Periodic Reporting for period 4 - CHROMTOPOLOGY (Understanding and manipulating the dynamics of chromosome topologies in transcriptional control)
Okres sprawozdawczy: 2020-12-01 do 2021-12-31
• How do chromatin topologies evolve during transcriptional responses during cell differentiation?
• How do “functional” chromatin topologies behave in single cells in real-time?
• Can chromatin loops be engineered de novo, and what are the consequences for transcriptional control?
• What are the minimal DNA sequences and trans-acting factors required to build and stabilize chromosomal domains, such as TADs?
To address these questions, we combined cutting-edge and novel molecular biology and live microscopy tools to explore chromatin loop and TAD dynamics across mouse thymocyte development and on different perturbations of mouse embryonic stem cells. We found that whereas TADs appear stable during development, some can be directly remodelled by transcription. Conversely, chromatin looping interactions with distal elements is extremely dynamic during development and cell type-specific, but topologies are not necessarily linked with transcriptional control. Looking at chromatin topologies in living cells, we find that the spatial separation between genes and enhancers, while often close, does not necessarily correlate with transcriptional status. Instead, local chromatin dynamics are more closely linked: genes and their regulatory elements have much more constrained mobility than “neutral” sequences, and their dynamic properties are specifically modulated on transcriptional perturbation.

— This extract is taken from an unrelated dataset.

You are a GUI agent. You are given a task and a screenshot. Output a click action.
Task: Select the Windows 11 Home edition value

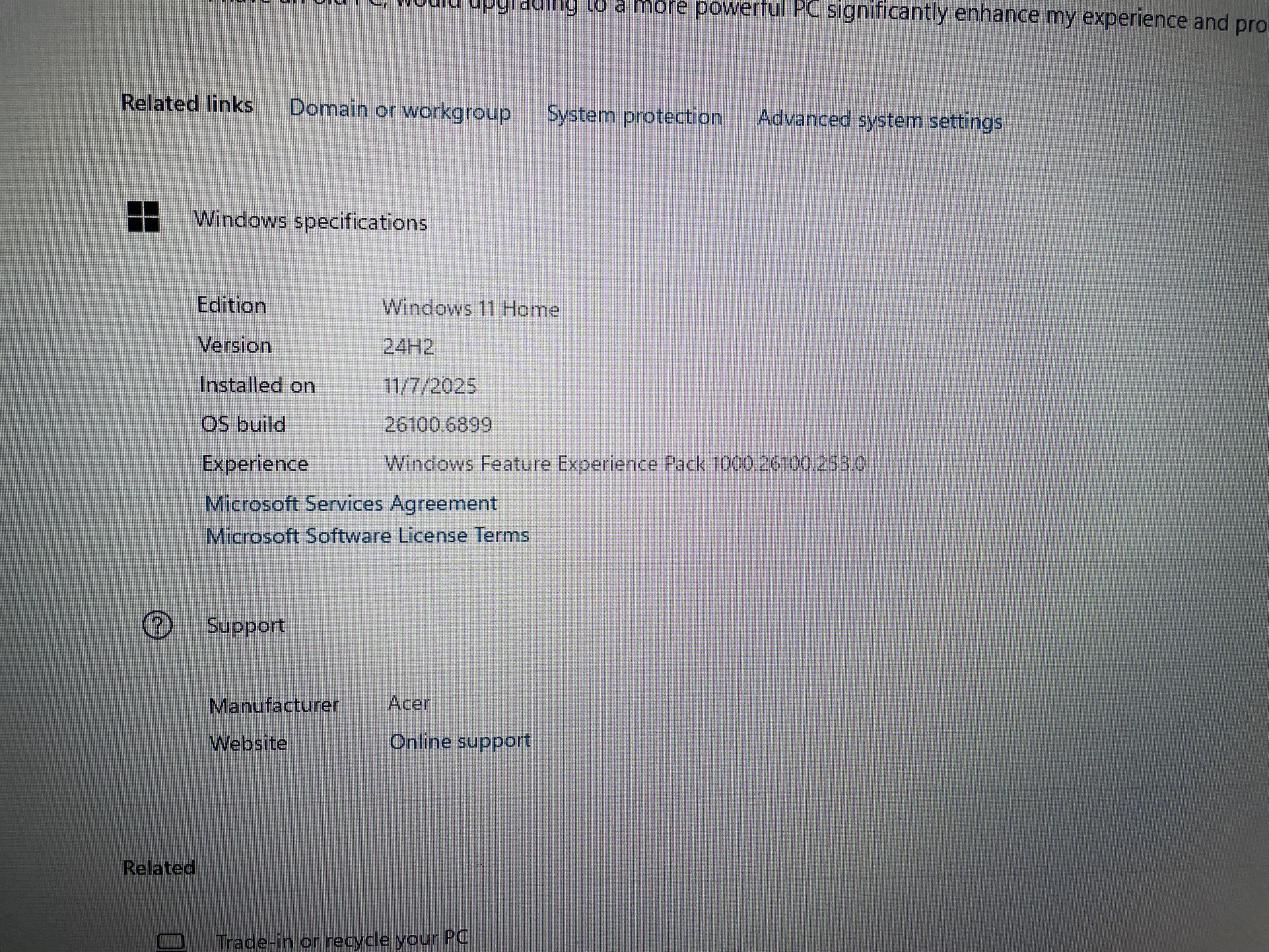click(x=470, y=308)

To track chromatin topology in real-time in single cells, we labelled site-specific regions in mouse embryonic stem cells, in combination with tags for nascent transcription (Fig 1d). Surprisingly, we found that local chromatin dynamics are not uniform across the chromosome but are specific to genomic context (Oliveira et al., 2021; Nat Comm). We then labelled the promoter and distal enhancer of the pluripotency gene Sox2 in mouse embryonic stem cells to follow their spatial communication relative to transcriptional status. Although the two elements were frequently proximal, their exact distance did not correlate with transcription, and was unaltered on treatment with drugs inhibiting transcription. Instead, the local chromatin diffusion dynamics were more closely linked to transcription. Both promoters and enhancers are significantly more constrained than control sequences, perhaps by their confinement within nuclear foci dedicated to transcription, and this confinement was relaxed on perturbation of transcription. Moreover, diffusion of the Sox2 promoter is faster in experimental conditions permitting gene transcription (Platania et al., in prep).
We dissected the Sox2 enhancer with CRISPR-mediated allele-specific deletions and found a remarkable decoupling between transcription and chromatin topology. Whereas transcription was eliminated by deletion of a few transcription factor binding sites, these deletions had no effect on chromatin architecture. Instead, perturbation of the interaction with the gene, and of maintenance of the TAD border, required extensive deletions, suggesting that chromatin topology maintenance is modular and distributed over numerous genomic sites. As a complementary approach, we also perturbed promoter-enhancer interactions within the same locus by engineering new sequences of choice into an intervening region. By engineering CTCF-mediated chromatin loops, we were able to perturb the endogenous promoter-enhancer interaction, but these had no effect on Sox2 transcription (Fig 1e; Taylor, Sikorska, Shchuka et al., 2021; submitted to Genes Dev).